When was the last time a pitcher batted for himself in the AL (not counting an interleague game)?


How about the 2nd game of the DH in 2007 vs. the Twins when we got killed. I believe Garza had to bat because their catcher got hurt, and then Mauer had to catch, which made them lose their DH.

TDog
05-18-2009, 05:33 PM
How about the 2nd game of the DH in 2007 vs. the Twins when we got killed. I believe Garza had to bat because their catcher got hurt, and then Mauer had to catch, which made them lose their DH.

That is the risk teams run when they DH their regular catchers for a day off. I have questioned the managerial wisdom of that. But it's a calculated risk. What happened in the Rays game was a stupid managerial mistake.

On June 30, 1976, in Chicago, Angels manager Dick Williams wrote Nolan Ryan's name on the lineup card, although it wasn't Ryan's night to pitch. Ryan was required to pitch to at least one batter on defense, as the rules state (no pinch-hitting for the pitcher in the top of the first in the National League). He hurriedly warmed up to face Chet Lemon, who unfortunately grounded out.
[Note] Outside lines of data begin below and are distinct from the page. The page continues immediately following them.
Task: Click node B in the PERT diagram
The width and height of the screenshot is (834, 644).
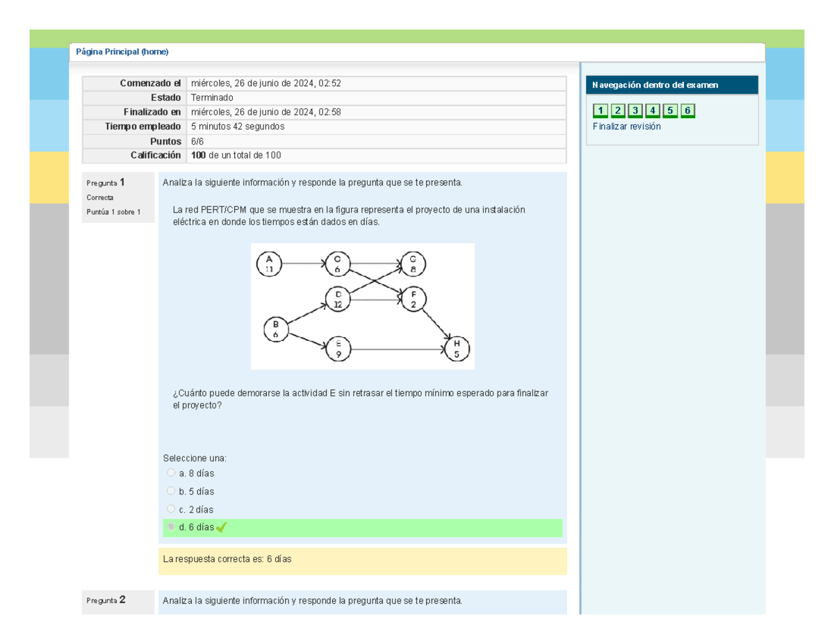Action: click(276, 329)
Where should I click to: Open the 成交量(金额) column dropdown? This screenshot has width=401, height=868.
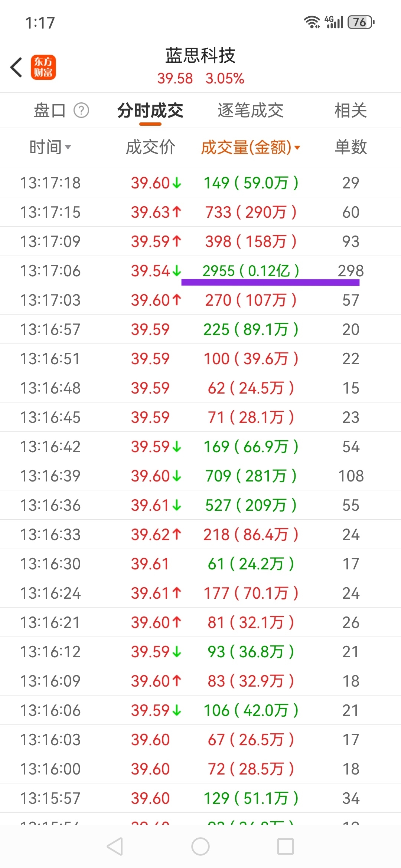click(x=251, y=147)
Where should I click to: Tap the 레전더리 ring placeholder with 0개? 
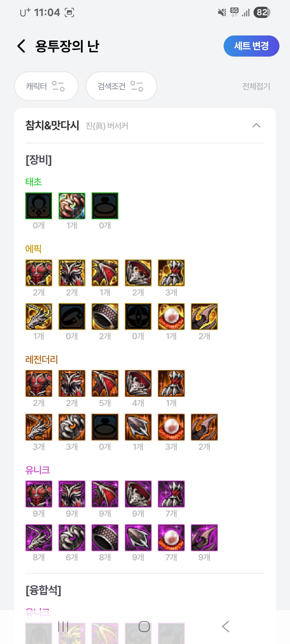(105, 427)
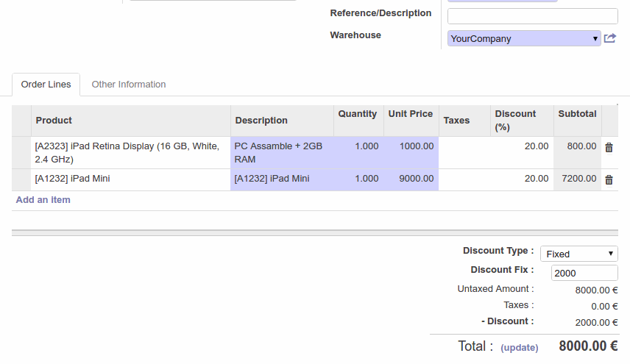Open the YourCompany warehouse external link
The image size is (630, 364).
(610, 38)
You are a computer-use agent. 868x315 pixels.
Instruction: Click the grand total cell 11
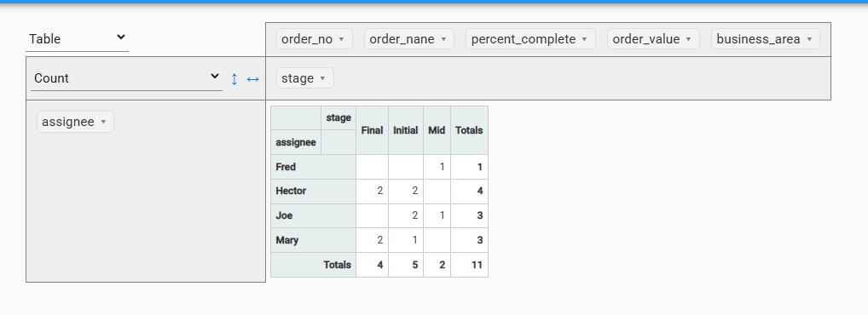470,265
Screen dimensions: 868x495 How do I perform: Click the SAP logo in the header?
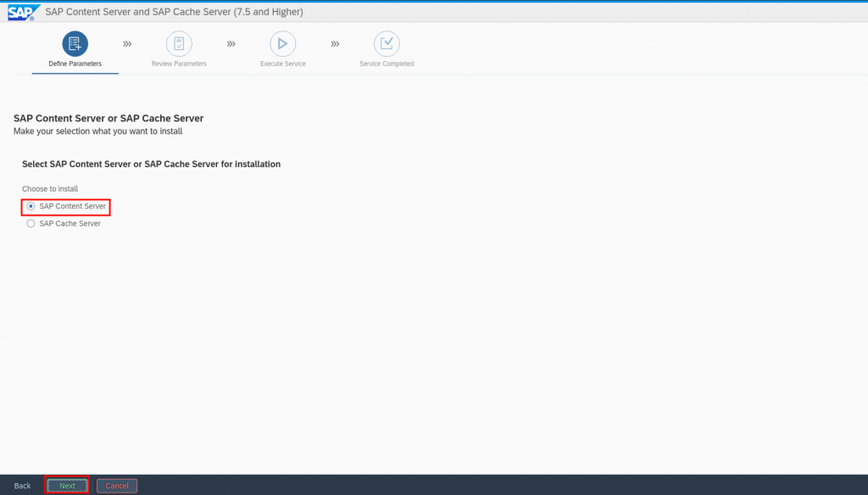pos(20,12)
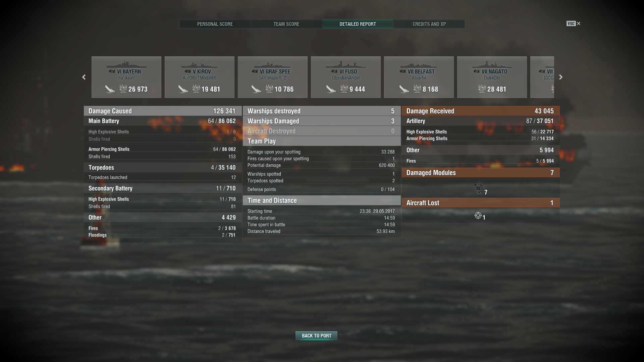Click the left arrow of ship carousel
Image resolution: width=644 pixels, height=362 pixels.
coord(84,77)
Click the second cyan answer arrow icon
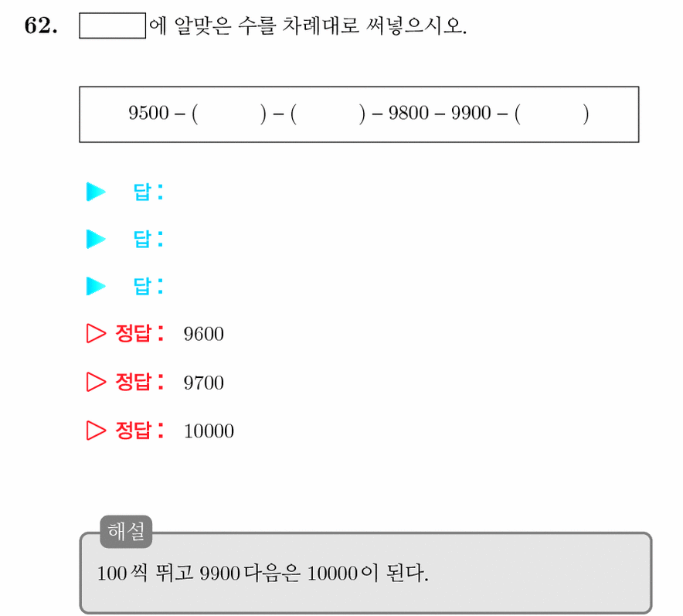This screenshot has height=616, width=683. click(96, 239)
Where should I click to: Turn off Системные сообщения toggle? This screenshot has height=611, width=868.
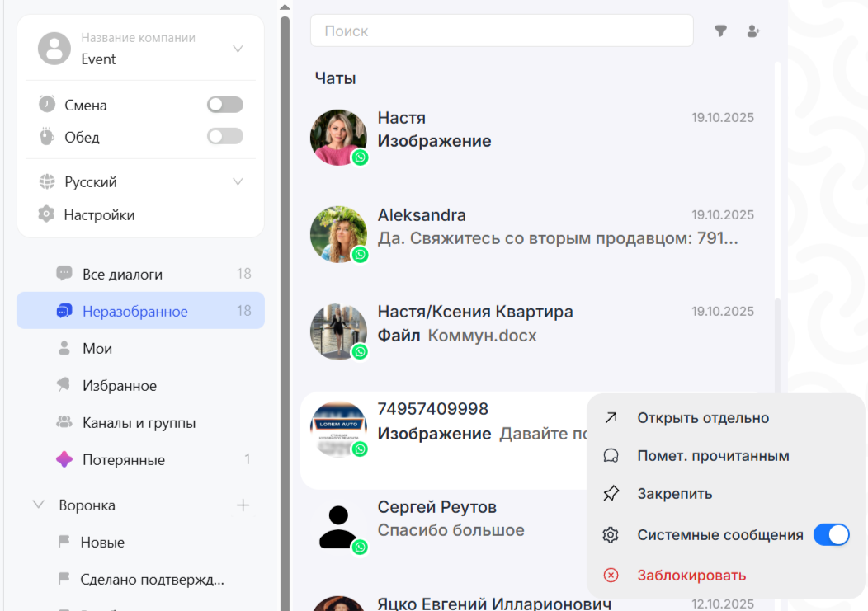[x=831, y=535]
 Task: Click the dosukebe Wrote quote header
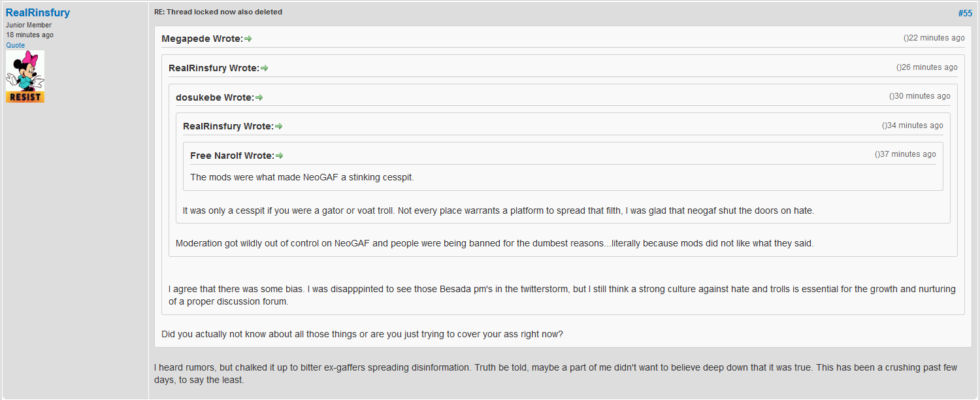pyautogui.click(x=215, y=97)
Some say that all an American League manager has to do is fill out a lineup card. And sometimes they show that they can't do that.

soxfanreggie
05-19-2009, 11:01 AM
This is why we (my team) have a media relations person check the line-up card before each game. They know that their job is to make sure everything is filled out right: names, numbers, positions, etc. We have never had a gaff when it has been reviewed by the multiple pairs of eyes.

doublem23
05-19-2009, 11:17 AM
Some say that all an American League manager has to do is fill out a lineup card. And sometimes they show that they can't do that.

Others say an American League manager's job is more difficult than a National League manager's.

soxinem1
05-19-2009, 11:48 AM
That is the risk teams run when they DH their regular catchers for a day off. I have questioned the managerial wisdom of that. But it's a calculated risk. What happened in the Rays game was a stupid managerial mistake.

On June 30, 1976, in Chicago, Angels manager Dick Williams wrote Nolan Ryan's name on the lineup card, although it wasn't Ryan's night to pitch. Ryan was required to pitch to at least one batter on defense, as the rules state (no pinch-hitting for the pitcher in the top of the first in the National League). He hurriedly warmed up to face Chet Lemon, who unfortunately grounded out.

Some say that all an American League manager has to do is fill out a lineup card. And sometimes they show that they can't do that.

But that was an AL game. How does the NL rule apply?

I remember in 1984 Tony LaRussa put LaMarr Hoyt in the starting line-up as his #2 hitter in LF in a road game, and used Jerry Hairston to PH for him in the first inning. Hairston got a hit and stayed in the game in LF.

TDog
05-19-2009, 02:34 PM
But that was an AL game. How does the NL rule apply?

I remember in 1984 Tony LaRussa put LaMarr Hoyt in the starting line-up as his #2 hitter in LF in a road game, and used Jerry Hairston to PH for him in the first inning. Hairston got a hit and stayed in the game in LF.

Of course, LaMarr Hoyt wasn't in the lineup as a pitcher.

The rule that a pitcher must retire a hitter, have a hitter reach base against him or finish the inning is not a National League rule. It is a fundamental baseball rule. That is, a pitcher must face at least one batter or complete the inning.

(Note: Dean Stone won the 1954 All-Star Game in Cleveland without facing a batter. Before his first pitch, Red Schoendeinst broke from third to home and was tagged out to end the top of the eighth before a two-out single by Nellie Fox off Carl Erskine brought home Mickey Mantle and Yogi Berra to give the American League the lead one out after Larry Doby tied the game with a home run. Because the NL eighth inning was ended with Schoendienst being caught stealing, Stone did not have to come out to start the ninth. Virgil Trucks got the save.)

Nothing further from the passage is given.